**Tasks to carry out:**
**a)** Please explain, in one to three sentences, why the cyber assurance text treats GovAssure's reliance on self-assessment as a limitation.
**b)** Write a continuation of the cyber assurance text, starting after its final sentence about the Cyber Security and Resilience Bill.

#### Study text

GovAssure: Useful but Insufficient

The Cabinet Office’s GovAssure programme, launched in 2023 and expanded since, requires central government departments to self-assess against the NCSC’s Cyber Assessment Framework and have those assessments reviewed. It is a meaningful improvement on the previous state of affairs, which was close to no systematic assurance at all.

The limitations are real, however. GovAssure covers central government departments and their immediate arm’s-length bodies. It does not cover local government (43 million people interact with council services), most of the NHS at trust level, or the extended supply chain of government IT providers. The Volt Typhoon intelligence described above — pre-positioning in Tier 2 supplier networks — sits largely outside GovAssure’s scope.

The programme also relies on self-assessment in the first instance. Organisations that systematically understate their cyber risk in other contexts can be expected to understate it in a compliance framework.

The Cyber Security and Resilience Bill

The Cyber Security and Resilience Bill, introduced following the 2024 election and currently progressing through Parliament, is the most significant legislative development in this space for several years. It extends mandatory incident reporting, expands the NIS Regulations to cover more digital infrastructure providers, and gives regulators enhanced enforcement powers.

########
#### Extracted material

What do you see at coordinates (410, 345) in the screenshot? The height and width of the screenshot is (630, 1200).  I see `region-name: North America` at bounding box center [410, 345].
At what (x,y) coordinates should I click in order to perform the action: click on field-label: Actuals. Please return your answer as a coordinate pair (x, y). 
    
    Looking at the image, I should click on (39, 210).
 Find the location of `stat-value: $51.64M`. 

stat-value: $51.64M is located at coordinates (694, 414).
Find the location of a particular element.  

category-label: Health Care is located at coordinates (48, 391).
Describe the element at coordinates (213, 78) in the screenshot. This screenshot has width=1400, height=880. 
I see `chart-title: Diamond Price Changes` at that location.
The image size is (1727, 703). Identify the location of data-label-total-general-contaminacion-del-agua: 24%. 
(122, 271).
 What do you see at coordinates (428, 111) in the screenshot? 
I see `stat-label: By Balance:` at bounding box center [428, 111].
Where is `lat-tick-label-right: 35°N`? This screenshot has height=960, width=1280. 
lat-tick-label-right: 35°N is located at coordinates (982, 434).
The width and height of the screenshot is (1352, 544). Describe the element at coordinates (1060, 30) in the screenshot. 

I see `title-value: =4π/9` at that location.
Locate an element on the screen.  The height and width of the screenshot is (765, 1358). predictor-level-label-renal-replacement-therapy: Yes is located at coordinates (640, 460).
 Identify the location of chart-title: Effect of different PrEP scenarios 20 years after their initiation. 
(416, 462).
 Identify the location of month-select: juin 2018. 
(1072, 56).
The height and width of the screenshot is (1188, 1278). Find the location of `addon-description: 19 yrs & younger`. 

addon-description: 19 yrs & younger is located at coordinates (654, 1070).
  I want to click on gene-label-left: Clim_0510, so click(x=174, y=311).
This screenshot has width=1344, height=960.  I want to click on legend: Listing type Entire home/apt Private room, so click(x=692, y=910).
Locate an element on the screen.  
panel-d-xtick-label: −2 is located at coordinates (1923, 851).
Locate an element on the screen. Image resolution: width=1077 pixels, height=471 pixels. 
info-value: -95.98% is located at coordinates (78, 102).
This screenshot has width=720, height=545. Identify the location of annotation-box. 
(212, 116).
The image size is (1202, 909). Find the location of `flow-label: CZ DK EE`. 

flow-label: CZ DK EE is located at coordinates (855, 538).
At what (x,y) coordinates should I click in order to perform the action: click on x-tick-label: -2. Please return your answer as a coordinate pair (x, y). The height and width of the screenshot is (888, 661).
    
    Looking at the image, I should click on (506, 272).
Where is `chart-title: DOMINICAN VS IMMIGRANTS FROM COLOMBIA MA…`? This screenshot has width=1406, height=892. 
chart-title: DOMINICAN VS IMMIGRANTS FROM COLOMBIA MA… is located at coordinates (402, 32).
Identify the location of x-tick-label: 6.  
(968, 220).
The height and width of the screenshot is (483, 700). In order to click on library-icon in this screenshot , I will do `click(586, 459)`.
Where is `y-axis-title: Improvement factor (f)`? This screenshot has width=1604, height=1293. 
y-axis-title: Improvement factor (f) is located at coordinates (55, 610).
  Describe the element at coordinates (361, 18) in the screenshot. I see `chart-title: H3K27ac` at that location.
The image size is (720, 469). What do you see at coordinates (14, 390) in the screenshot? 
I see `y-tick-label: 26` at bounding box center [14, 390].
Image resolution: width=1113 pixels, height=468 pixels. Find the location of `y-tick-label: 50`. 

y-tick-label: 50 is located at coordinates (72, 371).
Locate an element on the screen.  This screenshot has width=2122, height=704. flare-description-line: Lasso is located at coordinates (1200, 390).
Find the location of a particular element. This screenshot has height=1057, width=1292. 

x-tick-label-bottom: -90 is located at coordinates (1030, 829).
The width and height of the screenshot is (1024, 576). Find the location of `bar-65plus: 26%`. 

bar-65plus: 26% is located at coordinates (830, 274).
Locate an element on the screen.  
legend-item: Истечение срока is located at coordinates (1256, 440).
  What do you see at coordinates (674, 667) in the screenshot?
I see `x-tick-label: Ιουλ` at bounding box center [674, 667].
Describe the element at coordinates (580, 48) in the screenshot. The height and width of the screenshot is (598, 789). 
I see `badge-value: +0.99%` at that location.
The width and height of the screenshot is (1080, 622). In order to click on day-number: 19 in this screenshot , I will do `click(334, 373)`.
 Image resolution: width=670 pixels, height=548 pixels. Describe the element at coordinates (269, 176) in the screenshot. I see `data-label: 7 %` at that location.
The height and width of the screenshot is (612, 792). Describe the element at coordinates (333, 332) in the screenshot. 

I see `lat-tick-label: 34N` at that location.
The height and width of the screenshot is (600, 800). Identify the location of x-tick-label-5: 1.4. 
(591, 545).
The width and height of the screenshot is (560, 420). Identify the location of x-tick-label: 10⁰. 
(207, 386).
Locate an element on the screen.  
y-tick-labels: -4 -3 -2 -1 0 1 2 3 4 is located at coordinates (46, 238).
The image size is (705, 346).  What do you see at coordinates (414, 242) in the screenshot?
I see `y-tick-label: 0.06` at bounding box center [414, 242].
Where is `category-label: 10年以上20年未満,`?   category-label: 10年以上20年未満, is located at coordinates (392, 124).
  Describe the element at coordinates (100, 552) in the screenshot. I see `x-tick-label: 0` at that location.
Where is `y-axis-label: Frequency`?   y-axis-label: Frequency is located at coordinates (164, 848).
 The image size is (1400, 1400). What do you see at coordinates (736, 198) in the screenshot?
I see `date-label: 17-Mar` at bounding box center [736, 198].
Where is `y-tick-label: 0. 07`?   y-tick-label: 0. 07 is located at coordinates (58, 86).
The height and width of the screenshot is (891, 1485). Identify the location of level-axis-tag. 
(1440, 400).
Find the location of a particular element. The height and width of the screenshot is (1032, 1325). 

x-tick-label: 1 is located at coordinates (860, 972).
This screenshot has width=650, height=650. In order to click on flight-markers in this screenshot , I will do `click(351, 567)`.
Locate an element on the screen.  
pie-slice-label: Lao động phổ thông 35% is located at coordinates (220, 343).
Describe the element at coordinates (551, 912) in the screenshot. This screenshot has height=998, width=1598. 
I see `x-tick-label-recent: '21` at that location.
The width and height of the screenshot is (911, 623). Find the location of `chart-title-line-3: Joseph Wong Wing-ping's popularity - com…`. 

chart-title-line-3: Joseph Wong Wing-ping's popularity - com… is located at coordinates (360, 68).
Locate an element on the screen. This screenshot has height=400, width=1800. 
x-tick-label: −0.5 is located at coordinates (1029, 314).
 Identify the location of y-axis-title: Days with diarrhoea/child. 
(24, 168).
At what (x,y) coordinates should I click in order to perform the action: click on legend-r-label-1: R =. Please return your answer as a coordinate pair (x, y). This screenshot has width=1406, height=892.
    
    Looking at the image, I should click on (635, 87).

########

**Exercise results:**
**a)** GovAssure relies on self-assessment in the first instance. Organisations that systematically understate their cyber risk in other contexts can be expected to understate it in a compliance framework as well.

**b)**
For government and public sector specifically, the most consequential provisions relate to the supply chain: the Bill extends obligations to suppliers of regulated sector entities, which will, in practice, draw many government IT suppliers into a formal reporting and assurance regime for the first time.

The Bill is welcome. Its limitations are also real. Legislative timelines in this area have historically outpaced threat timelines, and the threat landscape that will exist when the Bill is fully in force will not be the same as the one that motivated its drafting.

What Is Actually Changing

Some things are genuinely improving. The NCSC’s capabilities have grown substantially since 2016. The GovCERT function is more capable. Information sharing across the public sector has improved, particularly in the NHS following the 2017 WannaCry experience. The Government Security Group has been more explicit about its risk assessments than predecessors were.

At the departmental level, the picture is uneven but directionally positive in the most critical departments. MoD, GCHQ, and the intelligence agencies have maintained investment and capability. HMRC and DWP, which hold enormous volumes of citizen personal data, have invested heavily. DSIT itself and the Cabinet Office have credible capability.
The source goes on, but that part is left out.